Review ArticleVolume 13, Issue 2 Part 1, February 2020

JOURNAL:JACC Cardiovasc Imaging. Article Link

Management of Asymptomatic Severe Aortic Stenosis: Evolving Concepts in Timing of Valve Replacement

BR Lindman, MR Dweck, P Lancellotti et al. Keywords: aortic stenosis; biomarkers; cardiac magnetic resonance imaging; echocardiography

ABSTRACT

New insights into the pathophysiology and natural history of patients with aortic stenosis, coupled with advances in diagnostic imaging and the dramatic evolution of transcatheter aortic valve replacement, are fueling intense interest in the management of asymptomatic patients with severe aortic stenosis. An intervention that is less invasive than surgery could conceivably justify pre-emptive transcatheter aortic valve replacement in subsets of patients, rather than waiting for the emergence of early symptoms to trigger valve intervention.

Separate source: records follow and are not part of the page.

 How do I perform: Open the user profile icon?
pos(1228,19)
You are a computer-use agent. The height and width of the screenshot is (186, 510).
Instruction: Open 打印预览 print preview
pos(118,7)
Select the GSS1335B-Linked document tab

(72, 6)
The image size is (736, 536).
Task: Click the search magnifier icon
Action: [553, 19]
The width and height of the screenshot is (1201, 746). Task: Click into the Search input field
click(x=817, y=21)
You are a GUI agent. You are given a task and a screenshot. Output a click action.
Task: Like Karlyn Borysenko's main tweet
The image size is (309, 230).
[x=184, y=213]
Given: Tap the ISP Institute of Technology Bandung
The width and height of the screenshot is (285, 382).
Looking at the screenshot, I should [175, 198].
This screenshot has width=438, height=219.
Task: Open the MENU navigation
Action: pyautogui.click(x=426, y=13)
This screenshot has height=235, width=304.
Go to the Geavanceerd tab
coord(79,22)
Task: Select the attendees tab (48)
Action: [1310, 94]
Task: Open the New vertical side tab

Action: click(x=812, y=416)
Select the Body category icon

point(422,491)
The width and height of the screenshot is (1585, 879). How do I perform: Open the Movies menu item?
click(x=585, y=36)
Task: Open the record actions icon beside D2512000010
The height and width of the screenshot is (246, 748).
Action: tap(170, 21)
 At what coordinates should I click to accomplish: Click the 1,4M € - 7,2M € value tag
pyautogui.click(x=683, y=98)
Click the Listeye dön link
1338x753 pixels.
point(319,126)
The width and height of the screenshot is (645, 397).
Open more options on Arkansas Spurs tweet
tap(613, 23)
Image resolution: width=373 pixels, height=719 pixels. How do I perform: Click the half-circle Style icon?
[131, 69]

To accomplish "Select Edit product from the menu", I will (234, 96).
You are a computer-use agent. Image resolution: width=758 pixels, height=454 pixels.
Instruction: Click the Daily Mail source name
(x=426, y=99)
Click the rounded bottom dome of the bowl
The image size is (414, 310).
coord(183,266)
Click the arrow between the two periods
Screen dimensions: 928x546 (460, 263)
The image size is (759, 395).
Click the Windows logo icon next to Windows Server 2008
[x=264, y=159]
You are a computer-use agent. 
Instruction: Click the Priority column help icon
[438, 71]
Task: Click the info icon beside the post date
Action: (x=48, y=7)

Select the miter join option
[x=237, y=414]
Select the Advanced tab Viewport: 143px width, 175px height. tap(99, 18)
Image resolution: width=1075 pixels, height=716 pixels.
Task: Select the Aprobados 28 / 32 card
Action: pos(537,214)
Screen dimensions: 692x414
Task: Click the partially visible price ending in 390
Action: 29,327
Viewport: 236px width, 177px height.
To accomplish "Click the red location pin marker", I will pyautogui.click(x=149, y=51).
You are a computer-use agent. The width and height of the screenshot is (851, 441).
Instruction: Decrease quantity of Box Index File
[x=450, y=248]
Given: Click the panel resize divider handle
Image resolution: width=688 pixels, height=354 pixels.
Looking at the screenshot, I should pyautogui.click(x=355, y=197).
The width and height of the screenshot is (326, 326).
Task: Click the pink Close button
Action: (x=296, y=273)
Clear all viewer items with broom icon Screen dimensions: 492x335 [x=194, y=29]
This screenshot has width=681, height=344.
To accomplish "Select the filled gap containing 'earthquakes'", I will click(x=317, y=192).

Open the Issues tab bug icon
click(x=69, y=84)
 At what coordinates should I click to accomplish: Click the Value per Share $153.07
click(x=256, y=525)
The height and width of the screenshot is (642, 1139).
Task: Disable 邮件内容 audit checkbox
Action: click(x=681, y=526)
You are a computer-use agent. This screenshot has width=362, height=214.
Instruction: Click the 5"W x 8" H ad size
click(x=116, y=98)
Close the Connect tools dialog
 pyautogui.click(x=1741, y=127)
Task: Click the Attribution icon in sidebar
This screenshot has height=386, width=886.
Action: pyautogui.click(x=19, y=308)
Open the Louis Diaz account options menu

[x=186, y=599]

Clinical experience has shown that symptoms can be challenging to ascertain in many sedentary, deconditioned, and/or elderly patients. Evolving data based on imaging and biomarker evidence of adverse ventricular remodeling, hypertrophy, inflammation, or fibrosis may radically transform existing clinical decision paradigms. Clinical trials currently enrolling asymptomatic patients have the potential to change practice patterns and lower the threshold for intervention.